Castro Luna contributed several poems to the project and used poems from late Seattle luminaries Denise Levertov, Theodore Roethke and Richard Hugo. But the bulk of the poems are from amateurs and even first-time writers. As civic poet, Castro Luna created a residency program at library branches throughout the city and invited people to drop in and write poetry with her; some of the results are on the map. The only must to make the Poetic Grid: Poems had to be about a specific place.

The Grid captures a wide range of emotions about Seattle. There’s frustration, anger and heartbreak about displacement and change, homelessness, the tragic deaths of a cyclist and a pedestrian, and catcalling harassers. Jaqueline Ware’s “Starbucks at Rainier and Edmunds” is both an ode to the Starbucks that “took a risk” moving into the historically black Columbia City neighborhood long before it gentrified and a lament about the gentrifying shops and people that have since transformed the neighborhood and its residents.

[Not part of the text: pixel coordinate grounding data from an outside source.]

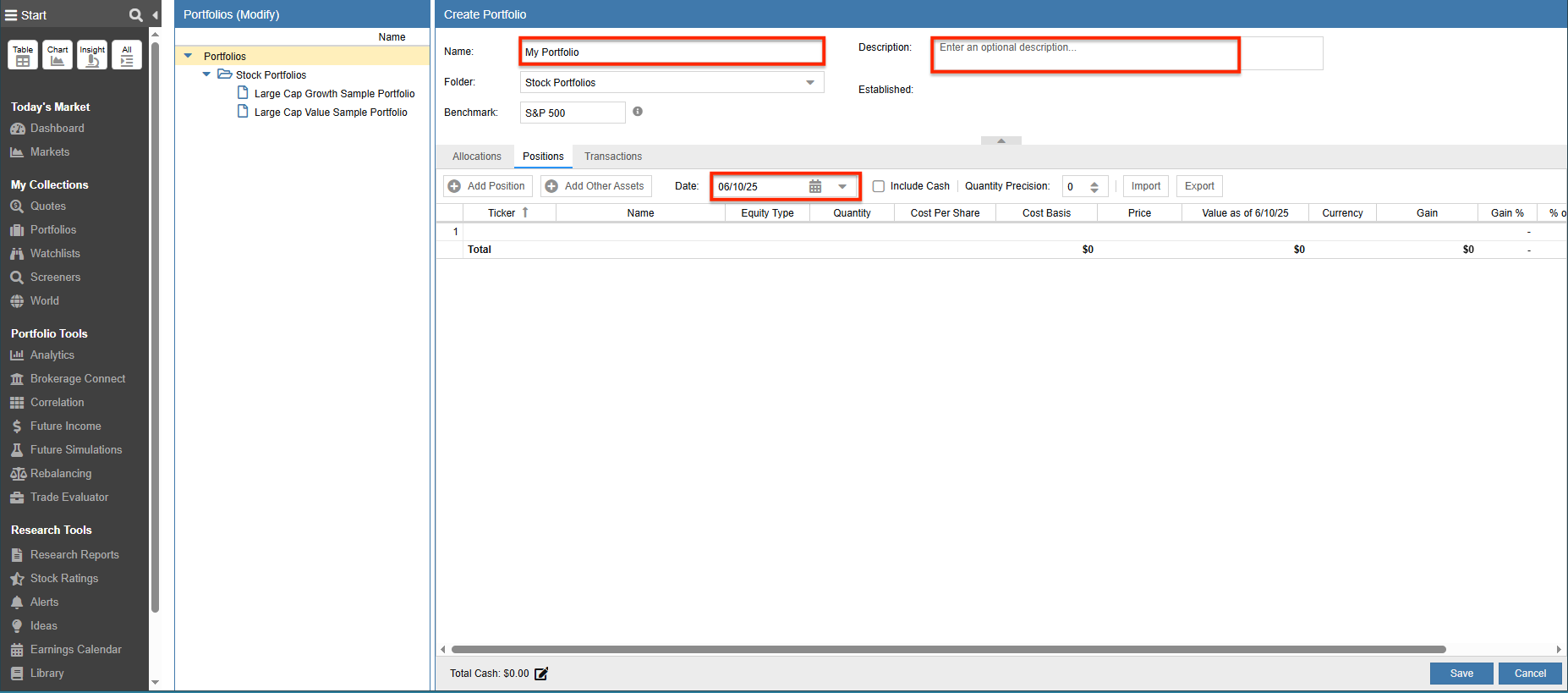Collapse the Stock Portfolios folder
Image resolution: width=1568 pixels, height=693 pixels.
(x=206, y=74)
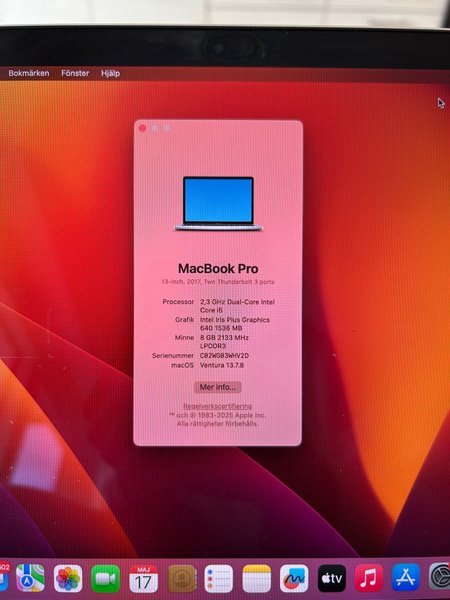
Task: Open System Settings at the Dock edge
Action: click(440, 577)
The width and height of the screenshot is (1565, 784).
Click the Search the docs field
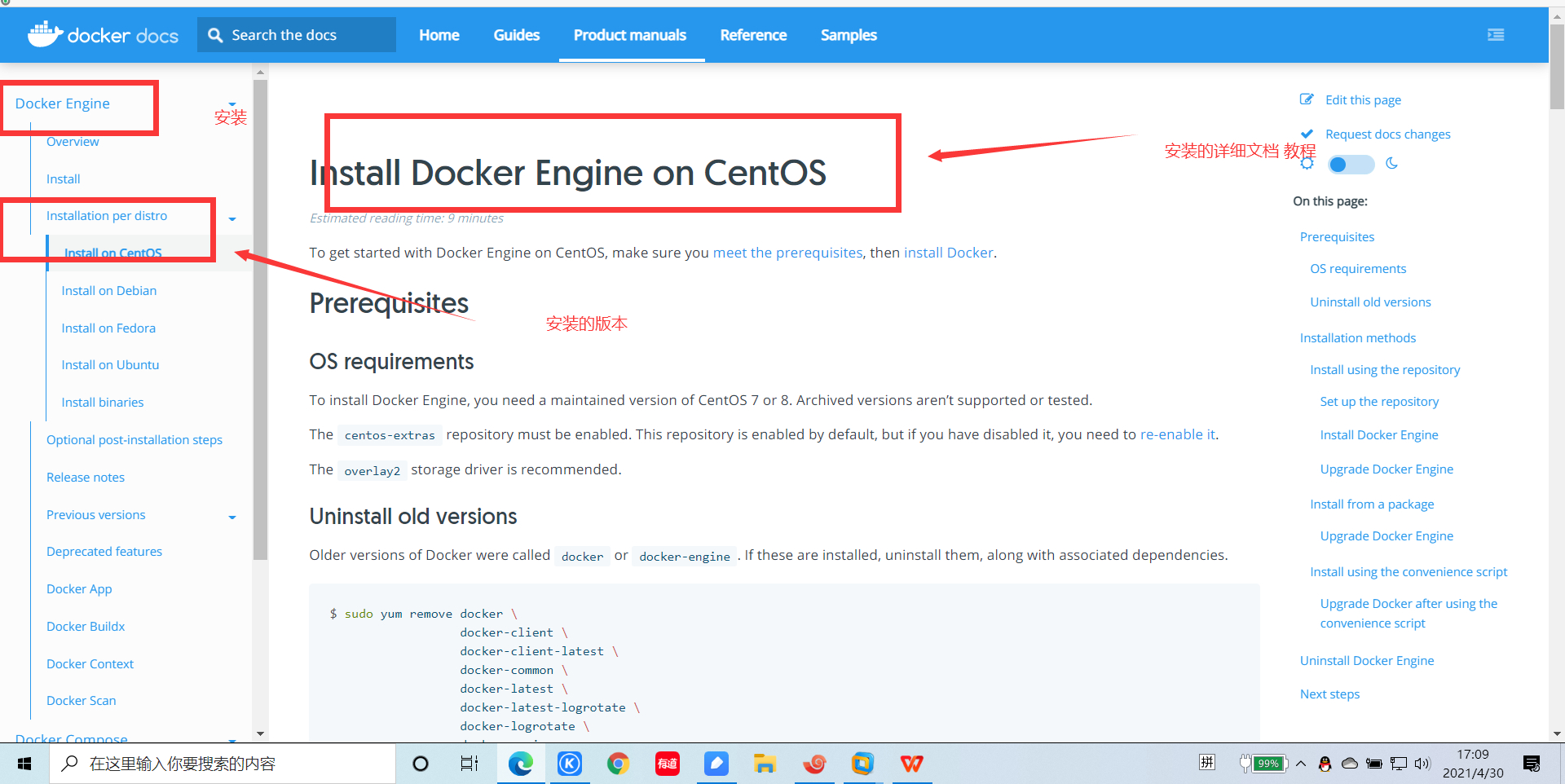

There’s joy, celebration and satisfaction about the beauty of Seattle’s parks, of breakfast at the Fishermen’s Terminal, of fresh fruit from the fruit stand by Ballard High School. Seattle Youth Poet Laureate Lily Baumgart shares the whimsical legend of a giant squid that lives in the Volunteer Park Reservoir.

Some of the poems are in Spanish. One is in Japanese. As an immigrant from El Salvador, Castro Luna wanted to highlight immigrant voices and share their experience of the city as well. Though her time as civic poet is drawing to a close, she wants to continue reaching out to and working with immigrant communities in Seattle so that, “the map has true reflection of all of us. It’s not there yet in the dimension I want it to be. … We say we want all voices to be heard. It should be that way. But, that takes work and we have to be diligent about finding those voices and inviting those voices to the table.”

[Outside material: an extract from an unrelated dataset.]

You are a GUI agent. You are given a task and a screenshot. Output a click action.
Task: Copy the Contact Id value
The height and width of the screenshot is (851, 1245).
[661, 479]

It is fairly common for a city to have a poet representative. There are at least 35 cities with poets laureate and nearly every state has one. Seattle’s civic poet position grew out of former City Councilor Nick Licata’s Poet Populist program. From 1999 to 2009, Seattleites voted to elect a poet representative. The program had no budget, however, and died off after a decade. Licata and Mayor Ed Murray revived it as the civic poet position in 2015, this time with a budget from the Office of Arts and Culture.

“We intentionally named it civic poet instead of poet laureate,” explains Calandra Childers, Office of Arts and Culture deputy director. “We wanted it to feel very accessible. It doesn’t have to be someone classically trained. … We think of them as a cultural ambassador and expect them to both reflect on the city and reflect back to the city.”

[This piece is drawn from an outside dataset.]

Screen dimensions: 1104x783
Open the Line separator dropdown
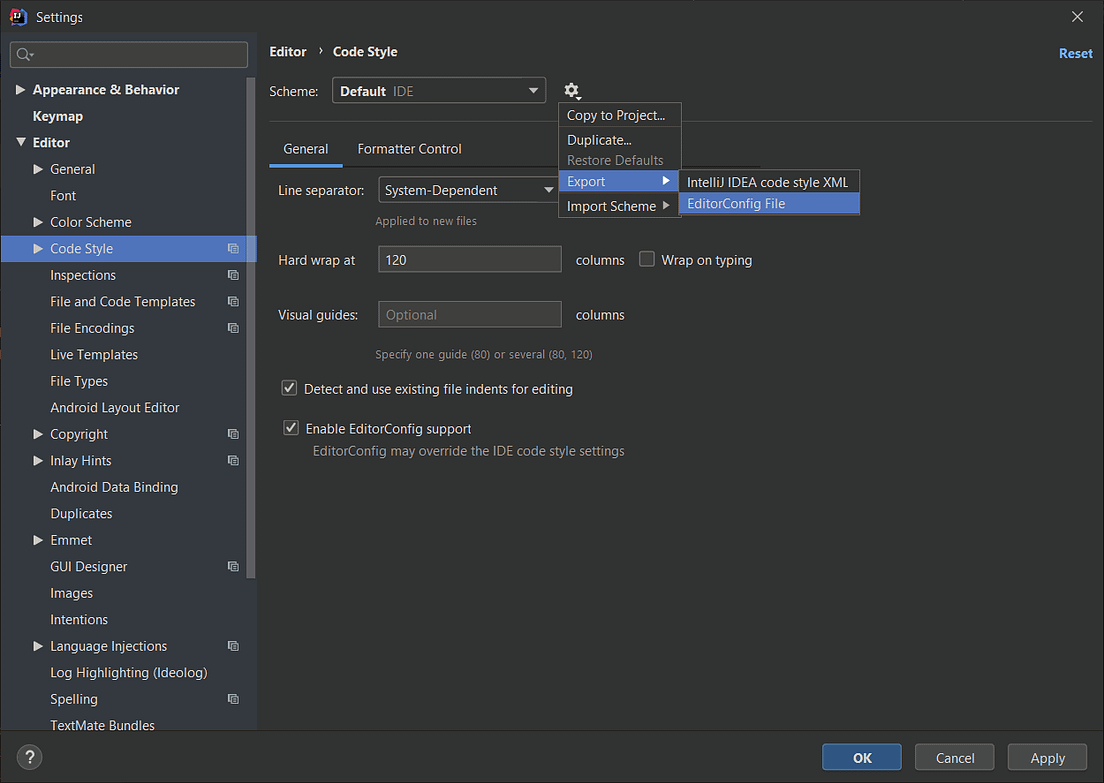469,189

In addition to the larger projects, the civic poet writes poems for certain city events such as the Mayor’s Arts Awards, performs readings, and serves as the city’s representative in different literary communities.

When Castro Luna learned of the position, she knew right away that she wanted to use it as a way to explore Seattle through the people who make the city.

“We each carry a map of the city that’s different from each other’s maps because we each have a different relationship to the place we live,” she says. “And we love it or hate it or change it in a particular way. So the city lives in us and we live in the city and we exert change by our living here.”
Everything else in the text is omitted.